Trouble often starts when a traveler allows someone in a hotel room, said Joe A. McInerney, chief
executive of the American Hotel and Lodging Association, an industry group. “Very few things
that happen in a guest room would have happened if the guest did not let the person in,” he said.
Hotel lobbies have also become popular gathering spots, and that, too, can spell trouble. “The
lobby is becoming a place for young people to be social,” Mr. McInerney said. “We used to call
them ‘lobby lizards’ in the 1920s — people just hanging out in hotel lobbies. Now, it’s back with
social networking.” That, he said, “is how they do things,” he added, “and that can be a problem.”
Mr. McInerney noted a couple of other highly publicized sex cases involving hotels. One was the
rape of the singer Connie Francis in 1974. Her lawsuit against the hotel led to industrywide
security changes. Another he cited was the 1992 rape of Desiree Washington, a contestant in the
Miss Black America pageant in Indianapolis, by the boxer Mike Tyson. After that incident, Mr.
McInerney said, the hotel association began posting guidelines, available on its Web site, to help
prevent assaults.
Men can be victims, too. A well-publicized case was the murder in January of the Portuguese
journalist Carlos Castro in New York. His companion, Renato Seabra, a male model, was charged.
“On a crime of passion, there is really nothing you can do,” Mr. McInerney said, but there is a
need to “educate people that you do the same things” for both sexes regarding safety.
While business travelers may worry about strangers, Stephen Barth, the founder of
hospitalitylawyer.com and a professor of hotel law at the University of Houston, said co-workers
present risks, too. “People are normal until they check into a hotel room,” he said, adding, “The
entire duty of care that companies have for their employees, such as harassment policies, still
apply when traveling with another employee.”
Mr.
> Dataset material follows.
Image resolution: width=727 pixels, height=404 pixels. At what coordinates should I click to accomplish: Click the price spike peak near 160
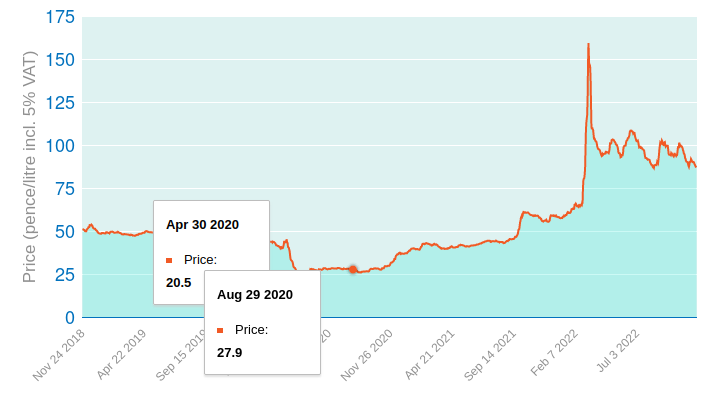click(x=588, y=45)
Barth said it was once common practice to give out the hotel room numbers of guests when
outsiders called. This method was used in 2009 by a stalker, Michael David Barrett, to locate the
room where an ESPN sportscaster, Erin Andrews, was staying. He secretly videotaped her
3. through a hotel door peephole.
While hotels generally no longer give out room numbers, Mr. Barth said the same information
still could be found on room service door tags and gym sign-in sheets.
Most incidents in hotels are not widely reported, said Ms. Bond, the women’s travel expert.
Ms. Duwe, the 2002 hotel attack victim, who now runs her own public relations company in
Idaho, is a case in point. “I don’t think the attack hit the news because it wasn’t severe enough,”
she said. She said she later took kick-boxing classes to protect herself. Still, she said, “When
you’re in the business center and someone cuts the light out and hits you from behind and you’re
in flip-flops, it’s just an all-around bad situation.”